26 de nov. de 2008

Weekend

Acordei super bem disposta. Estava precisando de uma boa noite de sono. Ajeitei a casa e fui trabalhar na tarde de sábado, pois precisávamos fazer a última revisão das mensagens de texto simuladas pelo sistema, antes de serem enviadas. Depois, fui até Maroussi dar uma volta, pois Rodrigo tinha comentado que era uma região bem legal. De fato, é. Pena que as lojas estavam fechadas mas deu pra ver as vitrines e provar um docinho típico da doceria que estava aberta, cuja vitrine é um sonho. Vou ter que voltar lá pra fazer umas comprinhas.

Do outro lado da estação de Maroussi ficam os cafés e restaurantes, um mais lindo que o outro. É um mar de cadeiras estofadas no calçadão, cobertos por guarda-sóis sofisticados. É incrível o cuidado que se tem com a decoração dos ambientes. Cada lugar que voce vai é unico, e dá pra perceber que cada detalhe é pensado para tornar aquele ambiente especial.
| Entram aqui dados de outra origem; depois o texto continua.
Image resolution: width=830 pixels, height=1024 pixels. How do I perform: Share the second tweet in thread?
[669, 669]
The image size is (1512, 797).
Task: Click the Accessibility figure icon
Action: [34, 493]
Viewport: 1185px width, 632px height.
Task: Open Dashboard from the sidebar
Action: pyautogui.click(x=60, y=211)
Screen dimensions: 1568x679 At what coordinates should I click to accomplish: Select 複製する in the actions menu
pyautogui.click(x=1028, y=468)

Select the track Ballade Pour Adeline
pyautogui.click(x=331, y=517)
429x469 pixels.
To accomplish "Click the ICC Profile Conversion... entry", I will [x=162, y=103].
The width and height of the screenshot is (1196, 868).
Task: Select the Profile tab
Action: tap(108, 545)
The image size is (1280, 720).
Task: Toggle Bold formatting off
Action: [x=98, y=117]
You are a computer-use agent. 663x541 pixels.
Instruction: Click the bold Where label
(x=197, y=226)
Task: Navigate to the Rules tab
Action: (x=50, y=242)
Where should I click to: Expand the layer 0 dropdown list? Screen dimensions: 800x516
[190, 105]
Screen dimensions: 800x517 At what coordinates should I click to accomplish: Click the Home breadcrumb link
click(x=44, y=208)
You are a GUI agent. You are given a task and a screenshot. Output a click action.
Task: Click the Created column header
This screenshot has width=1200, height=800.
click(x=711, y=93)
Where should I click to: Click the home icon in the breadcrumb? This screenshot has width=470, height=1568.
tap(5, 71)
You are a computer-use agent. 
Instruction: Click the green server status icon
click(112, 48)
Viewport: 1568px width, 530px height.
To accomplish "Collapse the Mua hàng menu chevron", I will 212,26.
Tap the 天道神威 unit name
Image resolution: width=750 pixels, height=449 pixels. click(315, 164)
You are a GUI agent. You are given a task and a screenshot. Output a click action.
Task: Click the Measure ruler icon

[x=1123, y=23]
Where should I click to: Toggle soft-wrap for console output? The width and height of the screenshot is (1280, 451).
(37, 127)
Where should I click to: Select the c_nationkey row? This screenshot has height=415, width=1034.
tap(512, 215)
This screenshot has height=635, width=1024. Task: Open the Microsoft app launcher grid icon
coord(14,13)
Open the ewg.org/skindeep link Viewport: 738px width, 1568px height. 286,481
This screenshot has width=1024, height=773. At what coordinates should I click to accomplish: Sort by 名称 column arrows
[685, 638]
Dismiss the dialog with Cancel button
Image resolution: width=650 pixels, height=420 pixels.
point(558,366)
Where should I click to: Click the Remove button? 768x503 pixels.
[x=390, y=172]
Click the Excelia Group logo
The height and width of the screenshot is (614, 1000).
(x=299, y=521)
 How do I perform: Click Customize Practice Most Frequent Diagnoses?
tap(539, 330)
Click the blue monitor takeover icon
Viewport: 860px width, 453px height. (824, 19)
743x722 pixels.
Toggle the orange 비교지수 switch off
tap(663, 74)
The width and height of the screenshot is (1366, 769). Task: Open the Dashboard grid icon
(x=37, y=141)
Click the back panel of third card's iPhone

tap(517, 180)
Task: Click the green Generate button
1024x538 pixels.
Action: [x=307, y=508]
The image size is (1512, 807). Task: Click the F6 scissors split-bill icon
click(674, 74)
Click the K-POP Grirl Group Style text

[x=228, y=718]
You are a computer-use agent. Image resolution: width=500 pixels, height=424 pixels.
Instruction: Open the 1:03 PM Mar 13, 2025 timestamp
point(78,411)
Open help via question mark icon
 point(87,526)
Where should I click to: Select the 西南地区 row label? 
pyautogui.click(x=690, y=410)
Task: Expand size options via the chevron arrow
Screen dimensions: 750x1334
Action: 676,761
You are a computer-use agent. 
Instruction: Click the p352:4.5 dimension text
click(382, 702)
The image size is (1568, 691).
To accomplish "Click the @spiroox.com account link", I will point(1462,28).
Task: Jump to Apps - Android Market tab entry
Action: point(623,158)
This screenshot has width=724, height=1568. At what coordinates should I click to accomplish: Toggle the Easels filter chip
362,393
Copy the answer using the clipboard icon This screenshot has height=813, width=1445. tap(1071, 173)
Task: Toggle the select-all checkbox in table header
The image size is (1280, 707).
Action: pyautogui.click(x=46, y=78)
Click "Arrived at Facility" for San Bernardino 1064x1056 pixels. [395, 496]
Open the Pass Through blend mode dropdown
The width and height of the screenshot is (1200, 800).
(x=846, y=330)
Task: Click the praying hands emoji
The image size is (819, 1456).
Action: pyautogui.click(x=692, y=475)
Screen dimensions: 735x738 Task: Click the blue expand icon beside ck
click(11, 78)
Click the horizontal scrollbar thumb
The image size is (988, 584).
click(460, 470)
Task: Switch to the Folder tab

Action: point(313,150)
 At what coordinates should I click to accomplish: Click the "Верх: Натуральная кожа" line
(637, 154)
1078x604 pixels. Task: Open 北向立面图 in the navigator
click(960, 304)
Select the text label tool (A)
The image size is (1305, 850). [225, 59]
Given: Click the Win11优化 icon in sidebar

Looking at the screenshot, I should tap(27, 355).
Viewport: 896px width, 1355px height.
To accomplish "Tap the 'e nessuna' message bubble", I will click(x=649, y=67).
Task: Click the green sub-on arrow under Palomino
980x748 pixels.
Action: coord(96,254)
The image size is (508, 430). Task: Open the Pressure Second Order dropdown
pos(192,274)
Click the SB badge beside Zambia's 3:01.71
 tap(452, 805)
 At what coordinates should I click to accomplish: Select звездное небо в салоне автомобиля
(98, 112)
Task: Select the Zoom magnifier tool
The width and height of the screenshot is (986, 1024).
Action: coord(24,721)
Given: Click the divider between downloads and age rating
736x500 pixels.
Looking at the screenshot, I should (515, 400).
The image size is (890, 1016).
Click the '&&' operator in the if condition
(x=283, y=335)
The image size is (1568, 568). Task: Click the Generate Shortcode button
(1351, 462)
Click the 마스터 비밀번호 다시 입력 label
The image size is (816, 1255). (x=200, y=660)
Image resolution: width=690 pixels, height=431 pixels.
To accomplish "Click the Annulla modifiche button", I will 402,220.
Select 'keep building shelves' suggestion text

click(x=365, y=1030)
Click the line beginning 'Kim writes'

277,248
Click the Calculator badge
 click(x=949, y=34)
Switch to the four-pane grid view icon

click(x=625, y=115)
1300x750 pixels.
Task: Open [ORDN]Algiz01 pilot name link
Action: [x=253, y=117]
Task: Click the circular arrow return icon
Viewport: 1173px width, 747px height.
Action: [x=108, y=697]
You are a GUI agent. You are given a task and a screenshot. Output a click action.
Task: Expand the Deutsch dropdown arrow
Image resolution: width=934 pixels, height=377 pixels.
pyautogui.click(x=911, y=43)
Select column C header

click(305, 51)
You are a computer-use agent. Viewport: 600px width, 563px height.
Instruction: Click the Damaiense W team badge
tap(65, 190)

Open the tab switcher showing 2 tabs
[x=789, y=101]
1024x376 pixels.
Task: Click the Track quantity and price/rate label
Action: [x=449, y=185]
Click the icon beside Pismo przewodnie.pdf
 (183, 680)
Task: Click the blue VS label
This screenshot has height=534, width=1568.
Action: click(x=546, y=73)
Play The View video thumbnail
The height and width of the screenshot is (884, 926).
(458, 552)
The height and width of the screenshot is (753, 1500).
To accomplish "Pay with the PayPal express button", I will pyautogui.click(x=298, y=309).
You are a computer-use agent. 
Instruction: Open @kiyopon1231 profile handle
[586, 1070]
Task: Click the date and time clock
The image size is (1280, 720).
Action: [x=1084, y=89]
Cheguei em casa às 21h30 e me encontrei com a Bruna, amiga brasileira da Claudia, perto da estação de Syntagma. Como ela tinha se atrasado um pouco, acabou pegando um táxi. A motorista era mulher, segundo ela, uma das primeiras taxistas de Atenas.

Bruna então resolveu me mostrar o lounge bar do Grande Bretagne Hotel, o mais tradicional da cidade, muito bem freqüentado pela elite de Atenas. De lá partimos para Kolonaki e entramos numa baladinha mais tranqüila, pequena e aconchegante, muito bem decorada com espelhos e lustre de cristal. Provei o famoso Ouzo, a cachaça grega, que quando em contato com gelo, adquire uma aparência leitosa e tem um suave sabor, parecido com anis. Aprovado.

Depois fomos para uma outra balada, que antes tentamos entrar e ainda não estava aberta. Só tinha alguns gatos pingados e os garçons lá dentro. As baladas aqui costumam começar mesmo lá pelas 2h da manhã. Mais uma vez, o lugar era peculiar, a arquitetura
faz toda a diferença.

Saímos de lá para ir no Vila Mercedes, uma boate imensa que tem aqui. Mas, antes, resolvemos pegar um táxi para Psiri, a região que todo guia turistico cita ser a mais badalada. A Bruna já estava pra lá de Bagdá, e o taxista pra variar era um idiota. Nao sei bem aonde ele deixou a gente. Fomos andando e quando vimos entramos num restaurante argentino, quando por coincidência começou a tocar uma música brasileira. Saímos de lá e estavámos presa dentro de um estacionamento. Tivemos que pedir pra alguém abrir o portão.

Seguimos em frente e encontramos um extenso bar universitário, cheio de estudantes bêbados fumando narguile. A Bruna, então, me introduziu à cachaça com mel quente, tradicional da ilha de Creta. Compramos uma jarra, e tínhamos que virar os copinhos como se fosse porradinha. Pior que era gostoso. E quente mesmo. Depois sentaram dois meninos na nossa mesa e eu perdi as contas de quantas jarrinhas foram parar na nossa mesa. Quando fui ao banheiro, que geralmente é no andar de baixo, como em todos os lugares aqui, já vieram me perguntar se eu era a amiga da Bruna. Não faço a menor idéia de como eles sabiam. Enfim, eles estavam preparando as narguiles lá embaixo e eu provei quase todos os sabores que tinham.

Não agüentava mais cachaça com mel quente e a Bruna fissurou no meninos dos olhos azuis. Então fomos até a tal balada "bouzuki" que ele ia com os amigos. Foi ligar o rádio do carro, começou a tocar a música "não deixa o samba morreeeeeer". O Brasil está na moda aqui na Grécia. Cantávamos empolgadissimas, enquanto o menino não dizia nada.

Chegando lá, percebi que bouzoki sao as baladas gregas típicas. Extremamente decoradas com uma atmosfera um tanto árabe. O lugar por dentro era um luxo. Música grega rolando a noite inteira, a mulherada dançando qualquer coisa parecida com dança do ventre em cima das mesas, e algumas rodas de homens dançando a dança grega. Enquanto um deles fica se requebrando no meio da roda, os outros posicionam-se ajoelhados ao chão, batendo palma. Um tanto
quanto gay.

Como já tinha passado das 5h30 da manhã, voltei pra casa de metrô. É muito engraçado, porque todo mundo está bêbado a essa hora. Uma menina jogada na poltrona soluçava, enquanto outra ficava rindo sozinha. Fiquei conversando com um português e um tcheco que desceram na mesma estação e estão estudando inglês aqui em Atenas.

Domingo acordei de ressaca e estou pra dizer que a ressaca grega é a pior espécie que existe.